Thanks again for your help!

[SuperDave]

Remove the Adware:

• Please close all open programs and internet browsers.
• Double click on adwcleaner.exe to run the tool.
  
• Click on Delete.
  
• Confirm each time with OK
  
• Your computer will be rebooted automatically. A text file will open after the restart.
• Please post the content of that logfile in your reply.
• You can find the logfile at C:\AdwCleaner[Sn].txt as well - n is the order number.
  

**********************************************************
click Start, right click My Computer and click manage. answer the Elevation prompt, if asked. Double click Services and Applications on the left and single click Services. look for Security Center. click Start. hopefully you wont get an error. right click Security Center in services where it says startup type, choose automatic
*********************************************************
Update Your Java (JRE)

Old versions of Java have vulnerabilities that malware can use to infect your system.

First Verify your Java Version

If there are any other version(s) installed then update now.

Get the new version (if needed)

If your version is out of date install the newest version of the Sun Java Runtime Environment.

Note: UNCHECK any pre-checked toolbar and/or software offered with the Java update. The pre-checked toolbars/software are not part of the Java update.

Be sure to close ALL open web browsers before starting the installation.

Remove any old versions

1. Download JavaRa and unzip the file to your Desktop.
2. Open JavaRA.exe and choose Remove Older Versions
3. Once complete exit JavaRA.

Additional Note: The Java Quick Starter (JQS.exe) adds a service to improve the initial startup time of Java applets and applications. To disable the JQS service if you don't want to use it, go to Start > Control Panel > Java > Advanced > Miscellaneous and uncheck the box for Java Quick Starter. Click OK and reboot your computer.
*****************************************************
Update your Adobe Reader. get.adobe.com/reader.

Be sure to uncheck the Free McAfee Security Scan so it isn't installed.

*****************************************************
Windows 7 has something called Action Center which is supposed to fix updating problems. Please run that now.See this link.

I'm required to give you this warning.

It appears your system is infected with a rootkit. A rootkit is a powerful piece of malware, that allows hackers full control over your computer for means of sending attacks over the Internet, or using your computer to generate revenue.

Malware experts have recommended that we make it clear that with the system under control of a hacker, your computer might become impossible to clean 100%.

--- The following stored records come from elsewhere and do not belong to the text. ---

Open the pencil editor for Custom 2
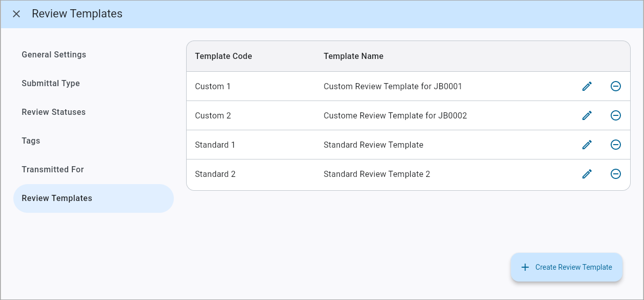Image resolution: width=644 pixels, height=300 pixels. (x=587, y=115)
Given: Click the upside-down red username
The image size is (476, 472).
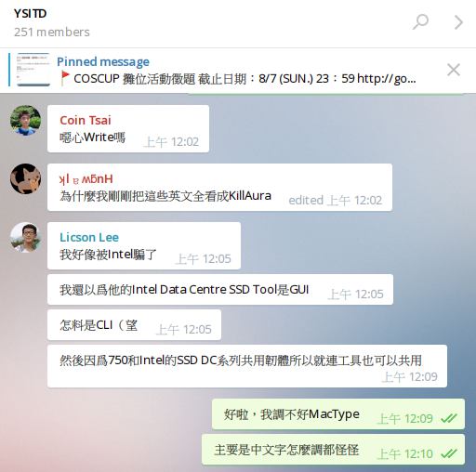Looking at the screenshot, I should (x=86, y=179).
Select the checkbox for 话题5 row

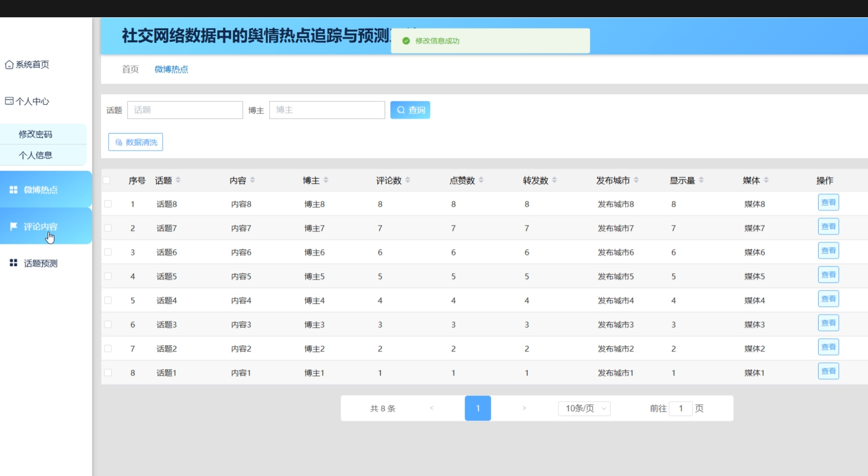[108, 276]
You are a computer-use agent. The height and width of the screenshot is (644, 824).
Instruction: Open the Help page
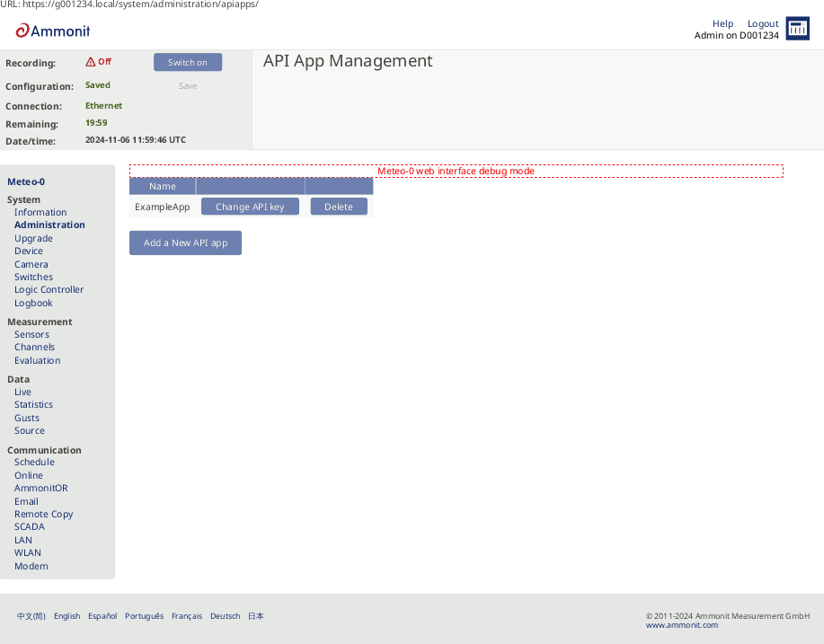click(722, 23)
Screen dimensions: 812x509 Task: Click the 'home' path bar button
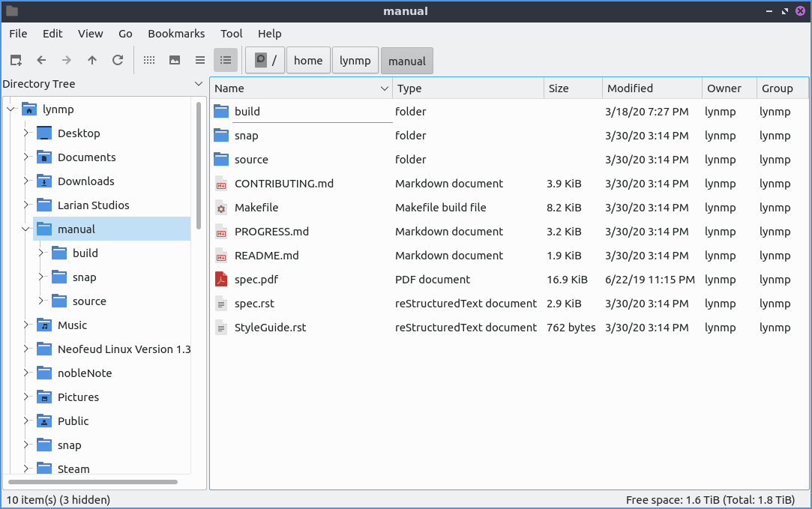pos(308,61)
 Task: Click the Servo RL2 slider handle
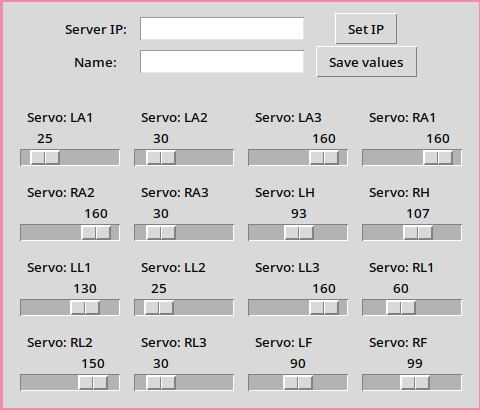(93, 382)
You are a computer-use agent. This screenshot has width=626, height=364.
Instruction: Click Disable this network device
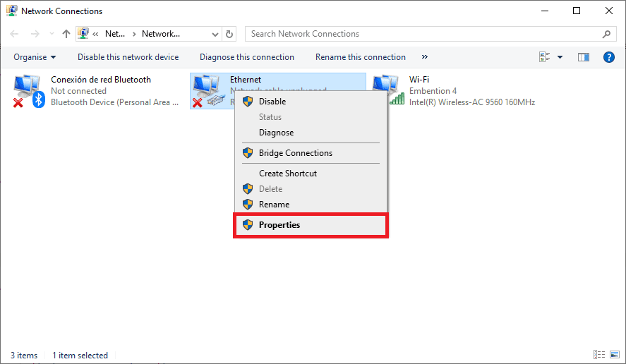click(x=128, y=57)
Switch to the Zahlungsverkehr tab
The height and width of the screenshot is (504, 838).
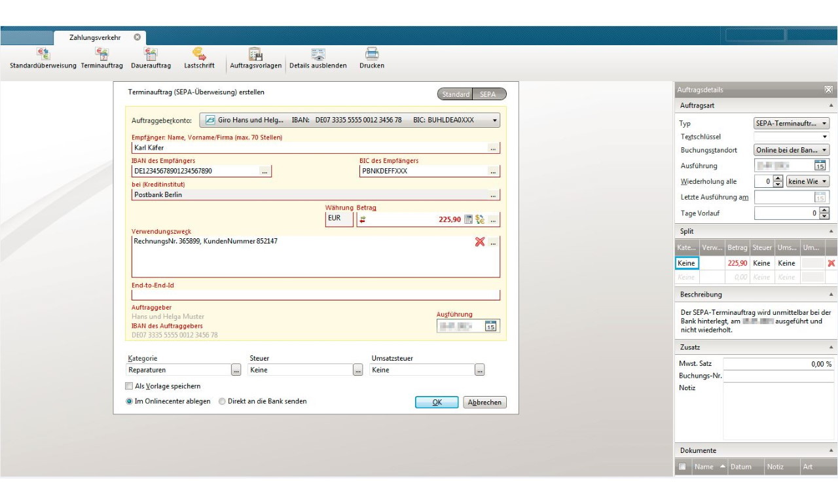[95, 38]

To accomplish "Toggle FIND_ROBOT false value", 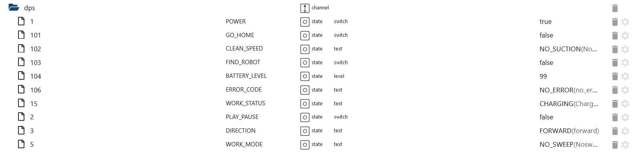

Many rootkits can hook into the Windows 32-bit kernel, and patch several APIs to hide new registry keys and files they install. They can disable your antivirus and security tools to prevent detection and removal. This type of exploit allows them to steal sensitive information like passwords, personal and financial data which is sent back to the hacker. To learn more about these types of infections, you can refer to:

 What danger is presented by rootkits?
 Rootkits and how to combat them
 r00tkit Analysis: What Is A Rootkit

If you do any banking or other financial transactions on the PC or if it should contain any other sensitive information, please get to a known clean computer and change all passwords where applicable. Do NOT change passwords or do any transactions while using the infected computer because the attacker may get the new passwords and transaction information. (If using a router, you need to reset it with a strong logon/password so the malware cannot gain control before connecting again.) Banking and credit card institutions should be notified to apprise them of your situation (possible security breach). To protect your information that may have been compromised, I recommend reading these references:
How Do I Handle Possible Identify Theft, Internet Fraud and CC Fraud?
What Should I Do If I've Become A Victim Of Identity Theft?
 Identity Theft Victims Guide - What to do
It is dangerous and incorrect to assume the computer is secure even if the malware appears to have been removed. In some instances an infection may have caused so much damage to your system that it cannot
be completely cleaned or repaired so you can never be sure that you have completely removed a rootkit. The malware may leave so many remnants behind that security tools cannot find them. Tools that claim to be able to remove rootkits cannot guarantee that all traces of it will be removed. Many experts in the security community believe that once infected with such a piece of malware, the best course of action would be a reformat and clean reinstall of the OS. This is something I don't like to recommend normally, but in most cases it is the best solution for your safety. Making this decision is based on what the computer is used for, and what information can be accessed from it. For more information, please read these references very carefully:
When should I re-format? How should I reinstall?
Help: I Got Hacked. Now What Do I Do?
Help: I Got Hacked. Now What Do I Do? Part II
Where to draw the line? When to recommend a format and reinstall?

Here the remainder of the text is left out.